Después de su matrimonio con el príncipe Carlos, y sobre todo con la llegada de sus hijos, Diana disfrutaba celebrar sus cumpleaños en familia, “Iba a buscar a los chicos al colegio, y pasaba la tarde con ellos. También solía almorzar con su padre y con su hermana mayor, Sarah”, contó Roberto Devorik en la revista Hello! Ya separada podía invitar a algún amigo al Palacio de Kensignton o a comer en algún restaurante, pero todos debían cumplir una consigna: ni torta ni regalos.
Por todas estas razones, para su cumpleaños 36 decidió que la mejor forma de celebrarlo era en un evento benéfico. Cuando le llegó la invitación a la gala benéfica del Tate Gallery en Londres y vio que el evento coincidía con su cumpleaños aceptó feliz. Compartiría la cena con otros 500 invitados, entre ellos la actriz Carole Bouquet, la modelo Iman y Steve Martin. Llamó a su hermano Earl Spencer y le pidió que la acompañara. Accedió.
Eligió el vestido con mucho cuidado. Tanto su color como su escote enviaban un mensaje inequívoco: Ya no soy una Windsor pero sigo siendo una reina. Completó el look con un imponente collar de esmeraldas y diamantes que perteneció a la Reina María, abuela de Isabel II, y que tras el divorcio terminó en su joyero. Sabía que apenas llegara a la gala, todos los flashes se dispararían sobre ella, todos la mirarían pero ella solo buscaba una mirada. Por eso, antes de subir al auto le preguntó a su mayordomo Paul Burrell: “¿Crees que Hasnat me verá bonita?”.
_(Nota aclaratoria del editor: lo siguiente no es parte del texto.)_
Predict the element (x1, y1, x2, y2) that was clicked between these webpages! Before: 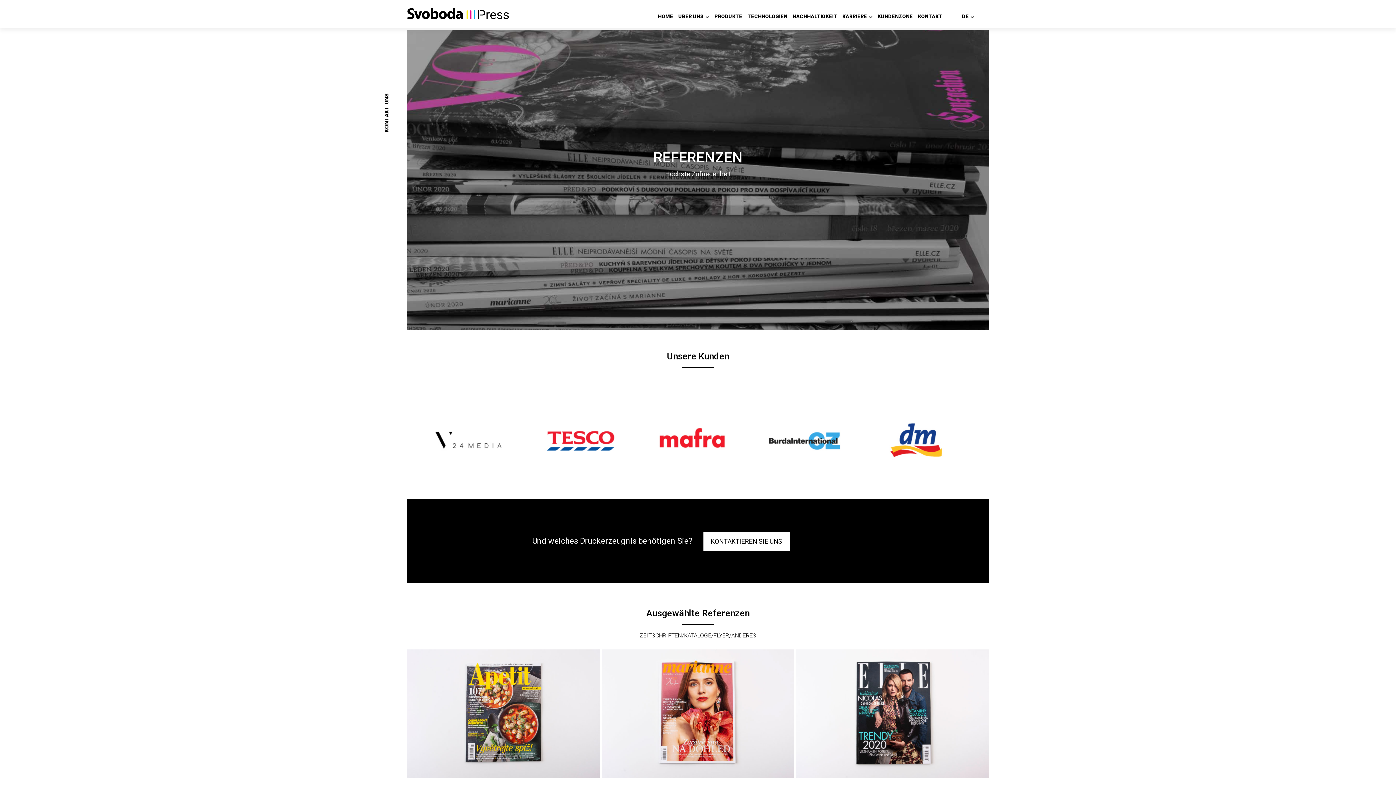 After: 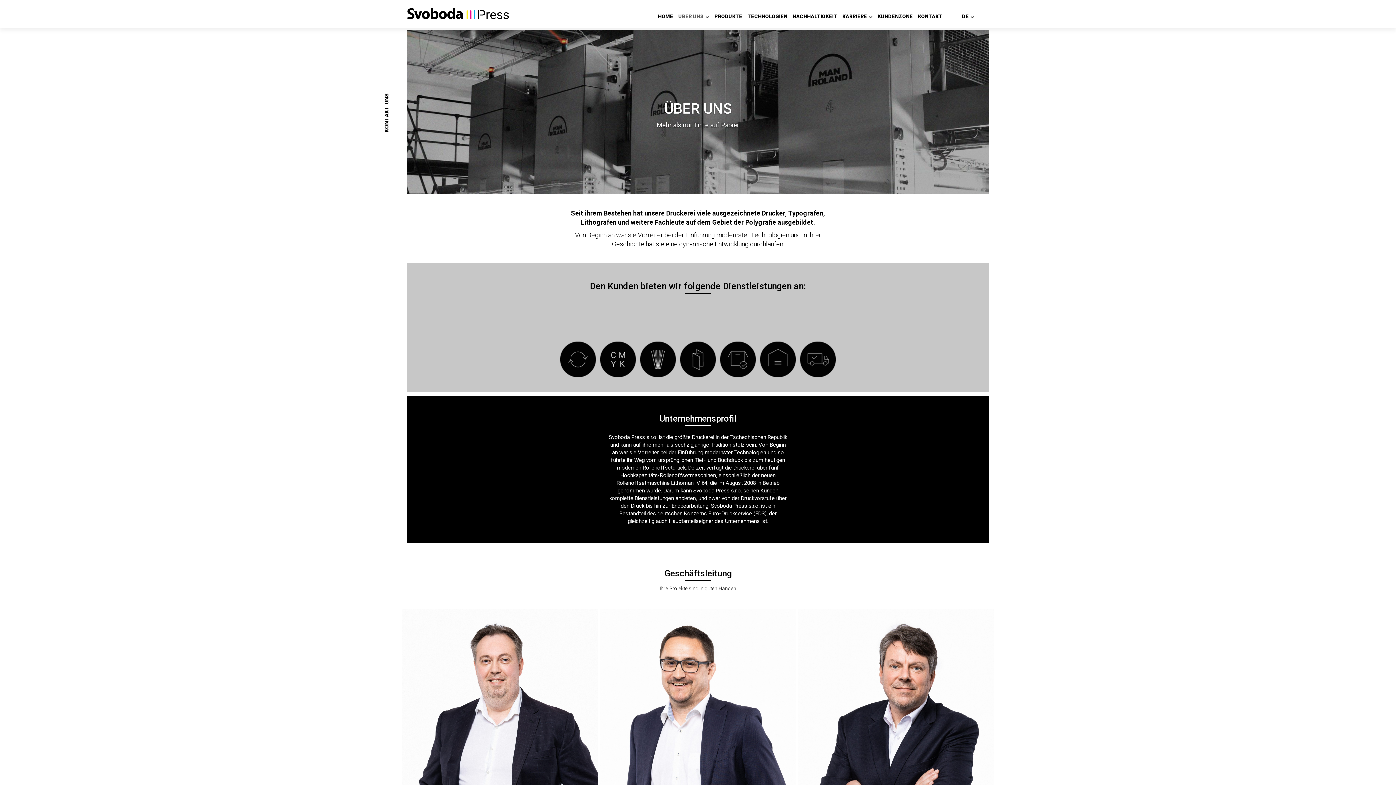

La respuesta nunca le llegó. Esa noche Diana volvió a brillar y encandilar. Al tiempo decidió comenzar un relación con Dodi Al-Fayed, cuyo padre, Mohamed Al-Fayed, era un millonario que incentivaba la relación de su hijo con la princesa no por genuino interés sino como una buena oportunidad de negocios. Aparecieron fotos de Diana y Dodi besándose a bordo de un yate en Córcega. Las imágenes dieron la vuelta al mundo. Muchos se preguntaban cómo los fotógrafos sabían las coordenadas exactas de dónde estaba el barco. Algunos decían que era parte de la campaña de marketing pensada por Al Fayed, padre. Pero otro intuían que quizá había sido la última estrategia de la princesa para darle celos al único hombre que realmente amaba. Un hombre que la enamoró no por sus títulos nobiliarios, ni por sus millones, sino simplemente por ser un hombre bueno. Y ya sabemos que ese tipo de personas suelen ser más valiosas que la más valiosa corona por más zafiros, diamantes e historia que tenga.